* Instructions to follow *
Would you find each line in the entries below with the string "checkbox" and copy it?

* Material provided *
****************
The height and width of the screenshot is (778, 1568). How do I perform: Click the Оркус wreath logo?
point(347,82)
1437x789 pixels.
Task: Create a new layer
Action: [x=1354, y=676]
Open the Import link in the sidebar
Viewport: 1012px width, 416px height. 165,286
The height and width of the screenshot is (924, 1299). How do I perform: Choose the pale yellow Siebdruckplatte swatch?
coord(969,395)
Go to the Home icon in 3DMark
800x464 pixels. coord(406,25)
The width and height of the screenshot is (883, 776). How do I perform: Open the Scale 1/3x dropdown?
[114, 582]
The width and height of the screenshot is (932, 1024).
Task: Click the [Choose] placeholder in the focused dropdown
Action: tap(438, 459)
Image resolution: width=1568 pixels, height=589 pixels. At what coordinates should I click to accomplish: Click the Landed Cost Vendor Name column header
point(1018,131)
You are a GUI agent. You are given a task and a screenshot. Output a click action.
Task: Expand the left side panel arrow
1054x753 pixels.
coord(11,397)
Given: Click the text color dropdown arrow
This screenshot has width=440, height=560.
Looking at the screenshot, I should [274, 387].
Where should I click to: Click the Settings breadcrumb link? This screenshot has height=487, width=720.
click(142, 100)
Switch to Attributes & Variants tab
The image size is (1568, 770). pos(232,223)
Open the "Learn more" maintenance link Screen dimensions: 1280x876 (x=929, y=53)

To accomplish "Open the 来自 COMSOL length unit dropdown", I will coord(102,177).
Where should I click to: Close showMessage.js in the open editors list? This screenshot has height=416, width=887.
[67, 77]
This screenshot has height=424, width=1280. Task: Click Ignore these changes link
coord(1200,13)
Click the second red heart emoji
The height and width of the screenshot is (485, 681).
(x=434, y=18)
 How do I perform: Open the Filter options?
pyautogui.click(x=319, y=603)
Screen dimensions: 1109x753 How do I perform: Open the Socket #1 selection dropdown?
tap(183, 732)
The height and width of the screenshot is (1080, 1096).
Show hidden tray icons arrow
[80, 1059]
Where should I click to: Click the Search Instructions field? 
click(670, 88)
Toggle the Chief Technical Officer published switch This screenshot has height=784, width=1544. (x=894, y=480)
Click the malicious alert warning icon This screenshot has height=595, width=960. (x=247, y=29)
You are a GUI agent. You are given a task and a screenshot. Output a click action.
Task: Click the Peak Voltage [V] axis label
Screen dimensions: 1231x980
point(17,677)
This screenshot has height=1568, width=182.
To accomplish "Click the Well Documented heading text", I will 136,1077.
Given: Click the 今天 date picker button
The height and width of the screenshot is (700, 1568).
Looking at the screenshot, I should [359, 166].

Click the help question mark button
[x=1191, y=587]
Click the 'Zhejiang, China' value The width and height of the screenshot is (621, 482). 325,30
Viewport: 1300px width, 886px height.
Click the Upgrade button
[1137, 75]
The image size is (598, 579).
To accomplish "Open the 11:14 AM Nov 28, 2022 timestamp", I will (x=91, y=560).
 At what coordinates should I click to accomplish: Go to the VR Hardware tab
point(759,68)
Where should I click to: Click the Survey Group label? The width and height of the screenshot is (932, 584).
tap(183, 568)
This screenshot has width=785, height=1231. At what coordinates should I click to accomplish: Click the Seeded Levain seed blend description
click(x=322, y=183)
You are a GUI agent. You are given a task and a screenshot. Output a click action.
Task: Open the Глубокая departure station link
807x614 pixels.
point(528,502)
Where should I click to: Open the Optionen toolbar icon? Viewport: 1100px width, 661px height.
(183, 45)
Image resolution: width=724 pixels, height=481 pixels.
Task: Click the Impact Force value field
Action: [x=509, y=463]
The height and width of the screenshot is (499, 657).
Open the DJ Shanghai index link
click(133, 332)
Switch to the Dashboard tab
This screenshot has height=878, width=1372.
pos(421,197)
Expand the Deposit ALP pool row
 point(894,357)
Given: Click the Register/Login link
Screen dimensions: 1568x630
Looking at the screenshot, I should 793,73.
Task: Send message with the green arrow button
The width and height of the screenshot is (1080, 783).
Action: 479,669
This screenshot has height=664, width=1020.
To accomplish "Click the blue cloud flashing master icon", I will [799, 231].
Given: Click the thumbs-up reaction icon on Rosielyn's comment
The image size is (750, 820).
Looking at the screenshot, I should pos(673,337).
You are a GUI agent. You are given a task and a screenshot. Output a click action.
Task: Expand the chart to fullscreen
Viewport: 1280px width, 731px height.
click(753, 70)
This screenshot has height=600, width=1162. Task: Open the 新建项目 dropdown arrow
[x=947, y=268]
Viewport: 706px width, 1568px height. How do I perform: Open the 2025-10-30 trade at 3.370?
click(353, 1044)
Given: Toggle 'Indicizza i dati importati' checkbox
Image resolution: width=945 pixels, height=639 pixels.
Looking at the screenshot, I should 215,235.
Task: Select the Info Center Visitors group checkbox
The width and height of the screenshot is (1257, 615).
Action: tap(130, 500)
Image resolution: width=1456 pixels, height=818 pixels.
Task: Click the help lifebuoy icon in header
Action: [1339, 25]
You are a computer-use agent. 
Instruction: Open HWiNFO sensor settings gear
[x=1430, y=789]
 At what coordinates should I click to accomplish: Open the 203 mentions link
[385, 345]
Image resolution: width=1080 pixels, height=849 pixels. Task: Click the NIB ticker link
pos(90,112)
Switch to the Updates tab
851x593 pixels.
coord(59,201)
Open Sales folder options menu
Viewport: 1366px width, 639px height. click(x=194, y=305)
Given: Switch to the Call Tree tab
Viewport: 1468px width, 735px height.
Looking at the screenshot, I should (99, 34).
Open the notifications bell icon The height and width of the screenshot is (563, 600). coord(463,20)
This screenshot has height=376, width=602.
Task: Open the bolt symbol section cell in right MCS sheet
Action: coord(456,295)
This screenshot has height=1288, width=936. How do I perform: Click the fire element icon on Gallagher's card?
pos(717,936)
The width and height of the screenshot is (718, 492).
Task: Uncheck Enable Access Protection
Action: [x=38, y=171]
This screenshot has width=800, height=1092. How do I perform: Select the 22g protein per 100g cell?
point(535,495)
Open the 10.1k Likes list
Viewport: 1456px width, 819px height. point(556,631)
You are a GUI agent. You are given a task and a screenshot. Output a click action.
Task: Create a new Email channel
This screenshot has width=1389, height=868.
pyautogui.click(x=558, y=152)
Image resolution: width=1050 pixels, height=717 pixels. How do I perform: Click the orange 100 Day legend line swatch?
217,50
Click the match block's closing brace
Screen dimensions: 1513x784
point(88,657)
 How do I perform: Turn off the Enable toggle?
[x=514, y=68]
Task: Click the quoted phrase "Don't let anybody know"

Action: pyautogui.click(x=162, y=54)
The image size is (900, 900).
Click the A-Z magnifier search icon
****************
* Reply *
Given: Toggle 'Indicizza i dati importati' checkbox
Task: Select the Info Center Visitors group checkbox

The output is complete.